IFS which construct this fractal and have affine transformation only

Question

[Image updated]

Is there an IFS which construct this fractal and have affine transformation only? (I think there must be a restriction, which is not an affine transformation. Can it be proved?)

Answer 1

I do not have a definition in IFS notation but the algorithm I write below should do the work if the definition of affine transformation is as the basic definition at the Wikipedia:

"...a function between affine spaces which preserves points, straight lines and planes. Also, sets of parallel lines remain parallel after an affine transformation. An affine transformation does not necessarily preserve angles between lines or distances between points, though it does preserve ratios of distances between points lying on a straight line."

Here it is:

1. Initial triangle is $T1$. Make a copy of the initial triangle, name it $T2$, rotate $T2$ $180$ degrees using as pivoting point the center of $T1$.

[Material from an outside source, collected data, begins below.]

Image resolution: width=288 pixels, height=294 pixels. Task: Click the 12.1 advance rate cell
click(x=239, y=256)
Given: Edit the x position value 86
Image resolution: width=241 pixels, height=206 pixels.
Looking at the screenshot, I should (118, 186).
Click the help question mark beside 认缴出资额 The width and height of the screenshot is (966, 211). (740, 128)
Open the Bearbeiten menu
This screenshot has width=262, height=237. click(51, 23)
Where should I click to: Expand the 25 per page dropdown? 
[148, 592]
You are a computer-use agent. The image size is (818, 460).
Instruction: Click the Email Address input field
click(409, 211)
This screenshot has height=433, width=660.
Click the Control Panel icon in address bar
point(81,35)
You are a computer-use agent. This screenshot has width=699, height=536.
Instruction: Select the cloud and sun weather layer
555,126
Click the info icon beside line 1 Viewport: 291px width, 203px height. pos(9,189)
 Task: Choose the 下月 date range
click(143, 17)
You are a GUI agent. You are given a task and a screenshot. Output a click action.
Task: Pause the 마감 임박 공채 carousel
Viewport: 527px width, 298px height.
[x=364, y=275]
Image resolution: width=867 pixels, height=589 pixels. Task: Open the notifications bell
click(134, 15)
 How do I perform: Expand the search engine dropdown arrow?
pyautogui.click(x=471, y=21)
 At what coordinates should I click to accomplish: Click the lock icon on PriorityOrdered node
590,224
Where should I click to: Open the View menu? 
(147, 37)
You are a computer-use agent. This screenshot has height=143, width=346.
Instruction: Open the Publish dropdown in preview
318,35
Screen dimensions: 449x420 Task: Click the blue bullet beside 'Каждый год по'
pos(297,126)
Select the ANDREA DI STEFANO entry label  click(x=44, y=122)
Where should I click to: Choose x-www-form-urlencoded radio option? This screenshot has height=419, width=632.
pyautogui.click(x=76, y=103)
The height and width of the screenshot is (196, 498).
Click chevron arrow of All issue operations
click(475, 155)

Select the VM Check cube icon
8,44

2. Resize $T2$ to fit into $T1$ and change the color to white (when the three vertices of $T2$ are exactly in a position that is part of the sides of $T1$).

3. Make a copy of $T2$, name it $T3$, and rotate $T3$ $180$ degrees using as rotation point the middle point of the segment of the upper side of $T3$ (once rotated you will not see it, because its sides are in the same position than the sides of the triangles $T1$ and $T2$, but it is there) and change the color to black.

4. Apply again the same algorithm from point ($1$) for $T3$, in other words, being now the $T1$ of the algorithm this last generated $T3$ (the new $T1$ will be the current $T3$).